News & Commentary

October 6, 2022

Miriam Shestack

Miriam Shestack is a student at Harvard Law School.

In today’s News and Commentary: more uncertainty about the future of DACA, layoffs at General Electric, age discrimination in hiring, and how to represent workers faced with workplace monitoring technology.

On Wednesday a federal appeals court ruled that a challenge to the Deferred Action for Childhood Arrivals program (DACA), which protects certain young immigrants from deportation and provides them work permits, must go back for a new review by a lower court. Bloomberg reports that this ruling follows revisions that President Biden made to DACA this past August, which were intended to shore up the program against legal challenges.

The 5th U.S. Circuit Court of Appeals ruled that a federal district judge in Texas should review the program following the revisions adopted in August. Although the ruling by the Fifth Circuit legally strips Dreamers of their status, the appellate judges blocked immigration officials from pursuing deportation against Dreamers until the US Supreme Court makes a final ruling on DACA’s fate. The judges said they wanted to avoid prematurely causing massive disruption in the lives of Dreamers and their families, employers and communities. This ruling represents yet another step in the long legal battle to determine whether 6000,000 DACA recipients can continue to live and work in the US. Biden said in a statement on Wednesday night that he was “disappointed” by the decision. “While we will use the tools we have to allow Dreamers to live and work in the only country they know as home, it is long past time for Congress to pass permanent protections for Dreamers, including a pathway to citizenship,” Biden added.
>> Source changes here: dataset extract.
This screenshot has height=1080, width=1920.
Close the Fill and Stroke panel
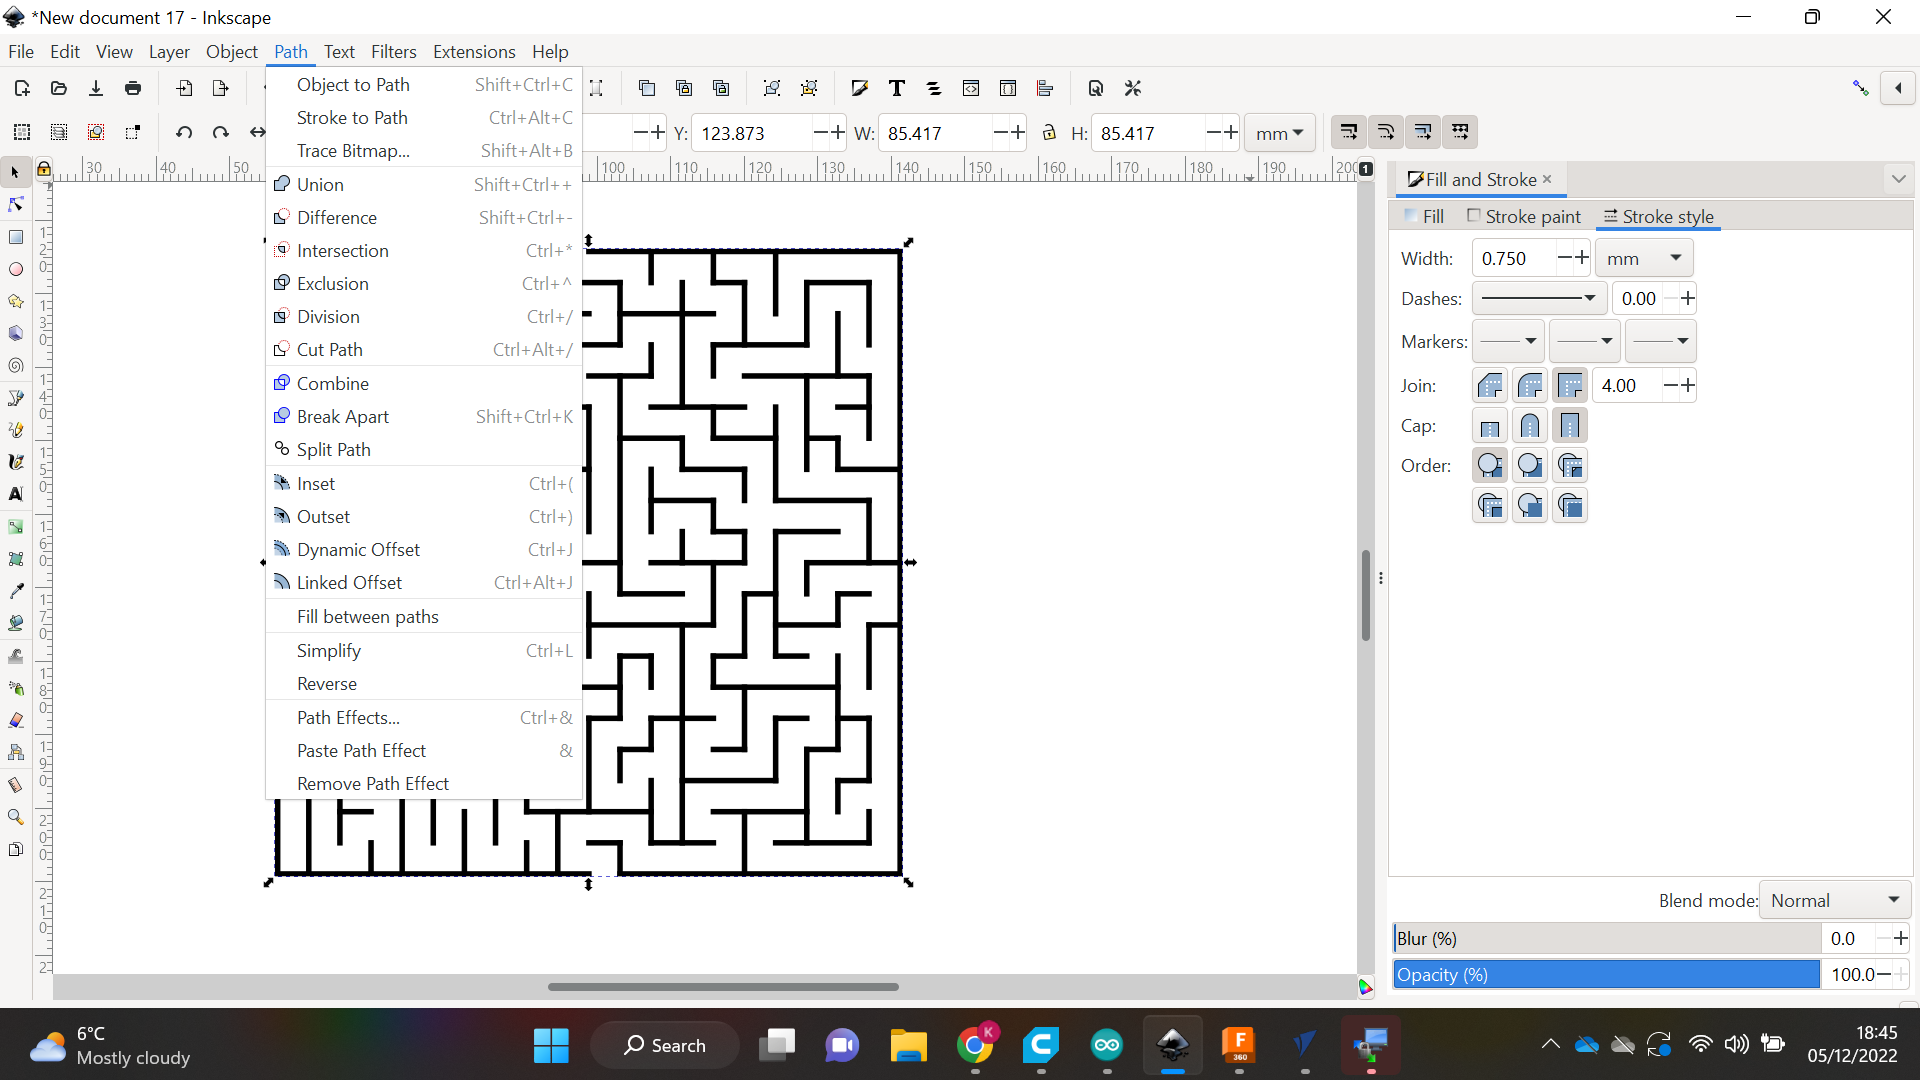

General Electric (GE) will reduce its US onshore wind workforce by 20%, equating to hundreds of staff, Bloomberg reports. A steep drop in demand since 2020 and 2021 has driven GE to rapidly downsize its onshore wind business, which has been the top revenue source in its renewable energy division. Months of uncertainty surrounding a US tax credit designed to spur wind power installations contributed to a slowdown in orders, while inflation and labor shortages both added to the onshore wind unit’s struggles this year. Other companies in the field are also struggling to turn a profit despite growing demand for clean energy. Siemens Gamesa Renewable Energy SA last week said it planned to eliminate 2,900 jobs following a run of losses.

An overall push among companies to hire younger workers has sparked a growing number of age discrimination lawsuits. Analysis by Bloomberg suggests that firms often use coded language like “digital native” and “early career” in recruitment to target younger applicants. This kind of coded language has been found to indicate age discrimination be the EEOC.  Cases brought under the Age Discrimination in Employment Act (ADEA) face a higher bar than other types of discrimination cases regarding protected characteristics thanks to a 2009 U.S. Supreme Court ruling in Gross v. FBL Financial Services Inc. , which holds that Plaintiffs must prove that age was the sole factor in their adverse treatment and not just a “motivating factor.”

The use of productivity monitoring technologies by employers continues to expand. The practice of monitoring and attempting to standardize employee productivity goes at least as far back as Fredrick Winslow Taylor’s 1911 Principles of Scientific Management. However, today, most production targets heavily involve computers collecting data and computing efficiency metrics to determine a (usually quite optimistic) “standard” time that a given task should take and monitor whether workers meet that standard. These systems raise serious issues for stewards representing workers who face discipline under computerized monitoring systems. Beyond attempting to understand how these opaque, computerized systems evaluate people, a steward must assess member feedback and decide how best to proceed with practical actions and grievances. Labor Notes has started a series about how to deal with workplace monitoring technology, beginning with this first installment focusing on grievances.